Which statement is false?
a. For mechanical waves, such as sound and water, the effect produced by a source in motion is different from the
effect experienced by an observer in motion, even though the general outcome for both is similar.
b. For sound waves, the amplitude change caused by the Doppler Effect is recorded as a beat shift, a phenomenon
important in music.
c. If an observer is moving toward a stationary source of sound, his or her ear drum receives more waves than if
the observer were at rest, and the apparent frequency of the sound is increased. If the source is moving toward a
stationary observer, the result is a series of sound waves that are crowded together on the side nearest the
observer. The result is that the observer’s ear drum receives more waves than if the source were at rest, and the
frequency of the sound appears to be increased.
d. For electromagnetic waves, such as visible light, the frequency change is recorded as a color shift, a
phenomenon important in astronomy and astrophysics.

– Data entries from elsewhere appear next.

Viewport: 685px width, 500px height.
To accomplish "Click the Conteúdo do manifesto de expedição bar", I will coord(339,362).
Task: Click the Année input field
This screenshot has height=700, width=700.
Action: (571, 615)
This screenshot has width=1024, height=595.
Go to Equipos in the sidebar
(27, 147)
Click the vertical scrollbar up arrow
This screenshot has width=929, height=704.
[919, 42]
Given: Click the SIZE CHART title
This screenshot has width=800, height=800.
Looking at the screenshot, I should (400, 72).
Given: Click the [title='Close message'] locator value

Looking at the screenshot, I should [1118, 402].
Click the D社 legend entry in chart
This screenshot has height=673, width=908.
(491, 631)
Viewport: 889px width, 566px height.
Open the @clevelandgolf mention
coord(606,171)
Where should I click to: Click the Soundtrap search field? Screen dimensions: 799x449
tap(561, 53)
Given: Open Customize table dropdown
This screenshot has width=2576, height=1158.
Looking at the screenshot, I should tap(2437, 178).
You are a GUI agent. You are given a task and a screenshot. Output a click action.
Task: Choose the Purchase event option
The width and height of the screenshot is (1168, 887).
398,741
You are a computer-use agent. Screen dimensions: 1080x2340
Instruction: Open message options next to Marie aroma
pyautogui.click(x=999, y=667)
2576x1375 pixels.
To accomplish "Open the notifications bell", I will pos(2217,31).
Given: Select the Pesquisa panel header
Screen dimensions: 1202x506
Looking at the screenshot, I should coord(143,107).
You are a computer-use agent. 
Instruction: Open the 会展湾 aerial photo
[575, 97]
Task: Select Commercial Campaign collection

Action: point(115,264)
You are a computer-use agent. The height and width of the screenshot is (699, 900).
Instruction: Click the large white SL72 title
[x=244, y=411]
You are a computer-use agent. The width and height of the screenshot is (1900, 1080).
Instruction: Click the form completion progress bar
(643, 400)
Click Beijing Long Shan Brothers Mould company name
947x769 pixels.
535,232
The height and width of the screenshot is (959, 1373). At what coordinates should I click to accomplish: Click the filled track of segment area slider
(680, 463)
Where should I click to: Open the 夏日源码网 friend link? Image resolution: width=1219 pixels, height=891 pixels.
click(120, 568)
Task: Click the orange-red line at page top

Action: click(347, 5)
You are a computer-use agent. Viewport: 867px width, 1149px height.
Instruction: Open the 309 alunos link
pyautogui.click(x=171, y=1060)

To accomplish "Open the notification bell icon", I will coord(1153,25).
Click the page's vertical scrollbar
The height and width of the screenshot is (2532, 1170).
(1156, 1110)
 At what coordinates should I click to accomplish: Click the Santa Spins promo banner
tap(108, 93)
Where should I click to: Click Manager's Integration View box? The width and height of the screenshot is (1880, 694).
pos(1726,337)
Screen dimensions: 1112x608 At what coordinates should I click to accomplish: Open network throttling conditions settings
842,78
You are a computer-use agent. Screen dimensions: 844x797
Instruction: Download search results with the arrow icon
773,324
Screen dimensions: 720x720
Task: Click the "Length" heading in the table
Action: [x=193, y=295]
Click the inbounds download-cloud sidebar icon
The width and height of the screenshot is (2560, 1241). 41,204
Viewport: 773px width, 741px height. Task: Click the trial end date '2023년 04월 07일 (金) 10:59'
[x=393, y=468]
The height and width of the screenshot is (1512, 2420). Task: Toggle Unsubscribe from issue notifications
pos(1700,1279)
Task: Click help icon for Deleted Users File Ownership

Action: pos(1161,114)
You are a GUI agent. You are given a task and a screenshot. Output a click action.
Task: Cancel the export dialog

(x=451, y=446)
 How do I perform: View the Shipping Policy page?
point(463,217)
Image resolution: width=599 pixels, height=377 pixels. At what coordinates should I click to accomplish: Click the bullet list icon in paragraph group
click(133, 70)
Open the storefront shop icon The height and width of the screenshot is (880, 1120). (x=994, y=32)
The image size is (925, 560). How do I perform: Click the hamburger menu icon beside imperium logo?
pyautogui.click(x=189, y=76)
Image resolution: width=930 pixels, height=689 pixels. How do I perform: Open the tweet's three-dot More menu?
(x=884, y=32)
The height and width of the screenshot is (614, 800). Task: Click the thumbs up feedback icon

Bow Waves, Shock Waves, and Sonic Booms
If you have ever seen a duck swimming on a lake or pond, you may have observed a V-shaped wave
produced by the duck. This phenomenon, known as a bow wave, is also produced by a boat in motion on a
body of water. A bow wave is a special case of the Doppler effect. As the duck (or boat) travels on the
water, it produces water waves. If the speed of the traveler is greater than the speed of the water waves, a
bow wave results.
When planes exceed the speed of sound, they produce shock waves, which are exactly analogous to bow
waves. The diagram below illustrates how shock waves are formed. A shock wave is accompanied by an
explosion like sound known as a sonic boom.
15.
Which statement is false?
a. If you have ever seen a duck swimming on a lake or pond, you may have observed a V-shaped wave produced by
the duck, this is a bow wave which is the result of the Doppler effect and is a special case of the Doppler effect.
b. The phenomenon known as a bow wave is produced when a stone is dropped in a body of water.
c. As a duck (or boat) travels on the water, it produces water waves. If the speed of the traveler is greater than the
speed of the water waves, a bow wave results.
d. When planes exceed the speed of sound, they produce shock waves, which are exactly analogous to bow waves. A
shock wave is accompanied by an explosion like sound known as a sonic boom.
Summary
The characteristics of a periodic wave include speed, wavelength, frequency and period, and amplitude. Among the
properties of periodic waves are reflection, refraction (the change in the direction of a wave that enters a medium at
an angle), interference (the combination of two or more waves simultaneously in a medium), diffraction (the
apparent “bending” of a wave around an obstacle), and the Doppler effect (the apparent change in the frequency of
a wave as perceived by an observer because of the relative motion between the wave source and the observer).